Weird dreams last night, surreal and strange, filled with conversations with long gone friends, and with my Dad (deceased, for many years now). It all seemed very real at the time. I woke feeling disoriented and somehow misplaced.

The drive to the trailhead was quiet and uneventful. No traffic at all, this morning, which is eerie enough on its own, but with the freezing stillness of winter and the fog, it was very spooky. The world looked as if it was being rendered immediately in front of me as I approached, and erased behind me. The morning is dark and cold, properly wintry, frost sparkling under street lights, and the temperature only 30°F (about -1°C?). Nothing looks icy, just frosty, but the highway feels different around the curves and on the bridges and overpasses. I take my time and drive with care. There is no rush. It’s Sunday.

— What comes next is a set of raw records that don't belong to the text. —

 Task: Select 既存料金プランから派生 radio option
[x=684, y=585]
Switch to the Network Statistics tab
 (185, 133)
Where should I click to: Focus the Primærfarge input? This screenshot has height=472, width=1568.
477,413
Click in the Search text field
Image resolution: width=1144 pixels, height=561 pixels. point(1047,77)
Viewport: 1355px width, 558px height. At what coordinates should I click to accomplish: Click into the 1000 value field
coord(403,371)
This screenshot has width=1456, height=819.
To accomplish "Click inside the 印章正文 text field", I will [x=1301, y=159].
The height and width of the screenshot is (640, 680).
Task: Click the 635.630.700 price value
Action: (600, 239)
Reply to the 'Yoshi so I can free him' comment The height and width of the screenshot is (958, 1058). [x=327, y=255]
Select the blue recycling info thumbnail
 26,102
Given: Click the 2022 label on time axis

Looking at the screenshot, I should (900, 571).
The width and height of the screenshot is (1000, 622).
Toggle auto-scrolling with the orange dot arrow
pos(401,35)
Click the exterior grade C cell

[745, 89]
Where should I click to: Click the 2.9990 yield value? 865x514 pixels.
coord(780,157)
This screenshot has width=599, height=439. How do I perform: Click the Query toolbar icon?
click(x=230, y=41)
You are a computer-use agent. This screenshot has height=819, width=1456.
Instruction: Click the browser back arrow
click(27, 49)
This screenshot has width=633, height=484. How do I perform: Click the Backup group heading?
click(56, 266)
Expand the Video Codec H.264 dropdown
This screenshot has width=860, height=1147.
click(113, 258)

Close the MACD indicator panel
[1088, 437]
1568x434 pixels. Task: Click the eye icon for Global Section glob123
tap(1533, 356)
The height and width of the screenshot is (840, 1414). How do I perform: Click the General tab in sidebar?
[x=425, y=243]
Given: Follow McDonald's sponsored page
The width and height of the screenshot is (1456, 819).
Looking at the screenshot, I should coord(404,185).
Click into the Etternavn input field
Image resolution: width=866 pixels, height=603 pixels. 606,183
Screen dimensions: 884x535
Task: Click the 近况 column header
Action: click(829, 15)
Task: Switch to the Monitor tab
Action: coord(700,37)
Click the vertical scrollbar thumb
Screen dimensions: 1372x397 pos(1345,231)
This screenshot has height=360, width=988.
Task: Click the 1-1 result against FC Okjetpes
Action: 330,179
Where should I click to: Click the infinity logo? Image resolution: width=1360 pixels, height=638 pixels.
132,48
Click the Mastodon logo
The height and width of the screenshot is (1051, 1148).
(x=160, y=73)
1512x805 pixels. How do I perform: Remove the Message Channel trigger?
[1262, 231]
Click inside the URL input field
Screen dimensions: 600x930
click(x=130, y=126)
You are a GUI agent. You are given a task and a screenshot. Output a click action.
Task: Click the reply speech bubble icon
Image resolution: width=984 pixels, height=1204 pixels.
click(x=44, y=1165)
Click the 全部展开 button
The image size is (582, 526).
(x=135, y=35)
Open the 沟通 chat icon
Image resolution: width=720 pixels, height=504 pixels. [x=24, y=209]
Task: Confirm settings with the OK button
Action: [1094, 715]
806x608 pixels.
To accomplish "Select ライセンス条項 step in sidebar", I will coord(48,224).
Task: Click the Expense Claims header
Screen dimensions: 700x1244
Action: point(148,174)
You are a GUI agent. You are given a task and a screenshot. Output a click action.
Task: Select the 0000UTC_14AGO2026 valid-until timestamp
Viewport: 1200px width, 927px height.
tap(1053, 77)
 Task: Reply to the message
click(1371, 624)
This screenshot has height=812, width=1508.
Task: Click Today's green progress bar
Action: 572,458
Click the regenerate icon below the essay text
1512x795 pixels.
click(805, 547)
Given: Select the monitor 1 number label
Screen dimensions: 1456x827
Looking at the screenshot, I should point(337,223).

The parking lot at the nature park is empty. No surprise there, I suppose; there aren’t many people who enjoy a walk in this cold so early in the morning. Same with me. I’m not here, now, preparing to walk because I have a fondness for walking in the dark on a freezing winter morning! It just happens that I wake quite early, and this is the timing that has developed over years of practice. I wake and begin my day with a walk, generally. Exceptions are rare. What I do enjoy greatly, even on a freezing morning (and  much of the point of this practice is about this characteristic), is the solitude. Time alone with my thoughts is precious.

Before dawn, with a longer exposure; the picture is not the reality.

A hint of daybreak coming is evident in a subtle change in visibility. The sky seems faintly lighter, the silhouettes of the trees darker and more clearly outlined against the sky. Details of my surroundings are becoming clearer. In the cold, I won’t be inclined to stop for long at my halfway point, and I won’t want to write with stiff cold hands. I take my time with it now, before I step out onto the trail.

My head aches. My tinnitus is loud. My arthritis is griefing me. My sinuses are congested with the lingering effects of having been ill. I could go on; being human can be messy, annoying, uncomfortable, and unpleasant. None of that shit is “the important stuff”, is it? Just distractions and obstacles on the path, right? Human. If I give in and let all the mundanities of pain and aging and illness command my attention completely, it tends to diminish the joy and beauty and wonder that are also very much part of this experience. Which has more value – watching daybreak unfold into a new day, or being vexed by pain? Where we focus our attention has a lot to do with the quality of our experience in a given moment. I sit with that thought as I watch the sky slowly change from night to day, content to enjoy this moment as it is.

I sigh quietly, thinking about 2025. It’s nearly over. There’s a whole new year queued up, ready for whatever we make of it. I have no “resolutions” or grand plans. I do have practices, and hopes for the future, and a handful of intentions I’d like to make good on. There are always verbs involved. My results reliably vary; this is a very human experience. I will do, and fail, and learn from my failures, and begin again. Sure, I’ll likely also succeed many times, and celebrate those successes, but I’m not likely to learn as much from them. (I hope to be appropriately grateful for the circumstances that are pleasant and comfortable. I hope to be gracious about help, and sufficiently self-aware to understand that I’m not “getting there” alone.)

We become what we practice. Choose wisely.

Dawn comes. Fog clings in the low places, obscuring the marsh trail and the meadow. It’s a bit warmer (35°F, now, about 1.5°C I think). Better for walking. I wrap my scarf around my neck, and pull my knit hat on. I look down the trail, feeling fortunate for this quiet solitary moment. It’s time to begin, again.